◆ **Activity**:
Extract every line of the material that holds the string "with".

──────

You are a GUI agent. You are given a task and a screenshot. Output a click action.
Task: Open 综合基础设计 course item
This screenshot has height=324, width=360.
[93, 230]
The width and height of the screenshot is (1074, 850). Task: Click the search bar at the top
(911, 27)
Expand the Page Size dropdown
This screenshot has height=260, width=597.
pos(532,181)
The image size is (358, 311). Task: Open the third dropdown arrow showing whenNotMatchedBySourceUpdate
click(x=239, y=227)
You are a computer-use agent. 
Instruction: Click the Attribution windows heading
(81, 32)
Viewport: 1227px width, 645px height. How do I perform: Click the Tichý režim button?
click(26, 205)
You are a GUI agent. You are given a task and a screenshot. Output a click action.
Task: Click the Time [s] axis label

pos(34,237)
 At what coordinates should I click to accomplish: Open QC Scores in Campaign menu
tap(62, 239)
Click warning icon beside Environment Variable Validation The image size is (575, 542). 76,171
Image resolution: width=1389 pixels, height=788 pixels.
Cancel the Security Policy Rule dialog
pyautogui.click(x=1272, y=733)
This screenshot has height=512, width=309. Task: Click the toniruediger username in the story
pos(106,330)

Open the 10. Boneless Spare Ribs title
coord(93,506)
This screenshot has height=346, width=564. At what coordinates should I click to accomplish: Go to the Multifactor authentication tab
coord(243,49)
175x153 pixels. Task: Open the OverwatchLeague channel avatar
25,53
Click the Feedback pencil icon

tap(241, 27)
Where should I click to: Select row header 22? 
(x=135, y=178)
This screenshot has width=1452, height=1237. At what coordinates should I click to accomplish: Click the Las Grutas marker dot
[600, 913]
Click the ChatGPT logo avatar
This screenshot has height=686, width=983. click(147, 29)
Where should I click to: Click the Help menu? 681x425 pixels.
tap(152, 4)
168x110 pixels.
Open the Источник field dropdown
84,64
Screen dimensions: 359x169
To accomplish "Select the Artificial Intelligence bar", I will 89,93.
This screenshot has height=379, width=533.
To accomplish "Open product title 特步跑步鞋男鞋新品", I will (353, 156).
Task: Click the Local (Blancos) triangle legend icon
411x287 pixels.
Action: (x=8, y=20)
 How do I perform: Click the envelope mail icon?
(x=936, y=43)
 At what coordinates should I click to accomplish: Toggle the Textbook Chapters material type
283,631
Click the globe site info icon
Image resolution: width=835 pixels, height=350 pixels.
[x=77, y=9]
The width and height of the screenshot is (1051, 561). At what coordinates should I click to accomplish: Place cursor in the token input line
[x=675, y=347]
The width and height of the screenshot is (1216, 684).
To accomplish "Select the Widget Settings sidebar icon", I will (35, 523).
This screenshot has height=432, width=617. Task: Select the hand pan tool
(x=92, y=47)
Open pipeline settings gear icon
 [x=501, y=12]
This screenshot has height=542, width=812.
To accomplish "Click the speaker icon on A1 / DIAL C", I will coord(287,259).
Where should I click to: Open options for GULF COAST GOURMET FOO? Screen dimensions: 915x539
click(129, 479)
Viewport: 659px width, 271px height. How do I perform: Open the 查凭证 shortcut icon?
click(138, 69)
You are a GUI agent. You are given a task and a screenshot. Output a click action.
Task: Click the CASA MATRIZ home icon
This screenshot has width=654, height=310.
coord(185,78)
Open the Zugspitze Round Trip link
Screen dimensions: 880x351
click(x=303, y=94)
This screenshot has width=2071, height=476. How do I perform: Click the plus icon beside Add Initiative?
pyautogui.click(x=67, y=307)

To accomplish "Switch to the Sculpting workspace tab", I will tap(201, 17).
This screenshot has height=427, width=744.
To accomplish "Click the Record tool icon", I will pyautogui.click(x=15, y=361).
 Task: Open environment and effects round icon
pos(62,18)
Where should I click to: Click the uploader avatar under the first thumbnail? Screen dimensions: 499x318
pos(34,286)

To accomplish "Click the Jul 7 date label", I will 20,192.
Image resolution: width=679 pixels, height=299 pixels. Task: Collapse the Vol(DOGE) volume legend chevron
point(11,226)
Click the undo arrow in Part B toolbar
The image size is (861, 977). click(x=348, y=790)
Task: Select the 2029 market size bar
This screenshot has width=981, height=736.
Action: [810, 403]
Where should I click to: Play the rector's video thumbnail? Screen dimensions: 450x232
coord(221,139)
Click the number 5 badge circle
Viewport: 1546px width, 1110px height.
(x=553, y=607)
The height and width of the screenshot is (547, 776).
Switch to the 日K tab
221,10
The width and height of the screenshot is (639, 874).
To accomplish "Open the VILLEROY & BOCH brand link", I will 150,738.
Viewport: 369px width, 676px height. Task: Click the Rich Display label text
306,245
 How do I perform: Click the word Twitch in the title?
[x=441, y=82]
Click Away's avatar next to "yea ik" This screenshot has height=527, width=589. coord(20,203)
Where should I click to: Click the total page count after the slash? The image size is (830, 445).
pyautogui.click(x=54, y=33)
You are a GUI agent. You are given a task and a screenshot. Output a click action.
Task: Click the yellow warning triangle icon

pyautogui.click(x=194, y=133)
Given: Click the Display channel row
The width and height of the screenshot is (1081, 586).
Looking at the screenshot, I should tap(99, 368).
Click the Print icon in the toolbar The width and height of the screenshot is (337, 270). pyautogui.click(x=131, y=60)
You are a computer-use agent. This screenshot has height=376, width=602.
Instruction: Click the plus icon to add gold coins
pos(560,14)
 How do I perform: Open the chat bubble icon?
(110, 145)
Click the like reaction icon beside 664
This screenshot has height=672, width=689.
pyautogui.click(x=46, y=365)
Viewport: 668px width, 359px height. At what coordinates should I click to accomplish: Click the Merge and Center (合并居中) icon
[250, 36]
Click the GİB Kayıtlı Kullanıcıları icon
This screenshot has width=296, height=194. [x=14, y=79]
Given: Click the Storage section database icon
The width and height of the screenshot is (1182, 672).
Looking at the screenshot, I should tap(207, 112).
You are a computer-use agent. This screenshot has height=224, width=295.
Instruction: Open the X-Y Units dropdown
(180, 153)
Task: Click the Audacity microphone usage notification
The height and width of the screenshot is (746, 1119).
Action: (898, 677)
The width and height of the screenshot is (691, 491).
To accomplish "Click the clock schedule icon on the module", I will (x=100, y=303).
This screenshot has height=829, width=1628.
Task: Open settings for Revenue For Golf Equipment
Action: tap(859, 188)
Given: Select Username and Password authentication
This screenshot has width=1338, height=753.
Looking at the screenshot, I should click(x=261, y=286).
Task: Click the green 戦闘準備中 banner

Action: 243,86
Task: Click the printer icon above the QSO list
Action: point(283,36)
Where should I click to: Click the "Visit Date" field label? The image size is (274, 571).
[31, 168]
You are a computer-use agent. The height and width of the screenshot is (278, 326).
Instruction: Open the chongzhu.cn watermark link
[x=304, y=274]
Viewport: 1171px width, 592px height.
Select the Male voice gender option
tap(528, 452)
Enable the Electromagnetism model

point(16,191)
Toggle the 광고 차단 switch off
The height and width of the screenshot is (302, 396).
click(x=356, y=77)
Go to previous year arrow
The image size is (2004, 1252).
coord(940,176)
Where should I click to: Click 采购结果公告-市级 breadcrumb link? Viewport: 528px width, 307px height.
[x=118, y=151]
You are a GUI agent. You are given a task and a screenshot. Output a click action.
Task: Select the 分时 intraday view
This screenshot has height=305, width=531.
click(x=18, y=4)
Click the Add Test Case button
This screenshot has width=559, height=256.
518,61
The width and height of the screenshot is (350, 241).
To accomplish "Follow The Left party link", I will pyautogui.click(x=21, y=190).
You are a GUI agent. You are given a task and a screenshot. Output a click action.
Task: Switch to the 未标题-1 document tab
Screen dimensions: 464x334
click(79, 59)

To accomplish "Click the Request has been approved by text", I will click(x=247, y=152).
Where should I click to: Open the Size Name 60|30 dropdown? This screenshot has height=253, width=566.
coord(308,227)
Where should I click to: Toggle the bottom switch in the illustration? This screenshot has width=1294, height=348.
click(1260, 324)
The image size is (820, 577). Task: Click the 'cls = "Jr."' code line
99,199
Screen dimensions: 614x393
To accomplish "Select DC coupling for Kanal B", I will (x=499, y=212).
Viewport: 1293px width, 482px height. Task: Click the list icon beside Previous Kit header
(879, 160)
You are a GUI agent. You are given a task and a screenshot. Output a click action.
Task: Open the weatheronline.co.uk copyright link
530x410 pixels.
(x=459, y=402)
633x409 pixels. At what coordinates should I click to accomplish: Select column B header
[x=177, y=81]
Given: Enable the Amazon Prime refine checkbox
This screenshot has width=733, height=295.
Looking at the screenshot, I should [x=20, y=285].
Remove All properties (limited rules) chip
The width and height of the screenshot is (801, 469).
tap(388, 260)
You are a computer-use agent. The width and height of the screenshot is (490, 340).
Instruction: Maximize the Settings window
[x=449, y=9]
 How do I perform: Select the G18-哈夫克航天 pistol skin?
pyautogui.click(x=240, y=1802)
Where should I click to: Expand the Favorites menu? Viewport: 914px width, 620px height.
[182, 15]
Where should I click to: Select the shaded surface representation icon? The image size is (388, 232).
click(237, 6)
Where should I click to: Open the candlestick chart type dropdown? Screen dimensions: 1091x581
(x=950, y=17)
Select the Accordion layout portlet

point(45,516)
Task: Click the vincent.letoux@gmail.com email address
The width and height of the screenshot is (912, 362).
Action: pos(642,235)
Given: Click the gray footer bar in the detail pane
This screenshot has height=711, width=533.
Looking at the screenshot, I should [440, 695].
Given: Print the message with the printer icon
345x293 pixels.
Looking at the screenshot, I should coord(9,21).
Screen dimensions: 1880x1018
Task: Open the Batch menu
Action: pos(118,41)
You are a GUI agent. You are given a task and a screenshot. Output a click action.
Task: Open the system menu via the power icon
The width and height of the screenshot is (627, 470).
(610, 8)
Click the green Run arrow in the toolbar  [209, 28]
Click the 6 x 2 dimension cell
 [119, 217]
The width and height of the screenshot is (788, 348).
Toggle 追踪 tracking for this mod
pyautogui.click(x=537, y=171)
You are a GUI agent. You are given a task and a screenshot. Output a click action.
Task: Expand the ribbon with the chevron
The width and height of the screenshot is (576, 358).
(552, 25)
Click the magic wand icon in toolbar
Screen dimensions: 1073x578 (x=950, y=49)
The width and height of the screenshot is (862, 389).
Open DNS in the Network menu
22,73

──────

◆ **Completed task**:
Given: Print the message with the printer icon
Task: Expand the ribbon with the chevron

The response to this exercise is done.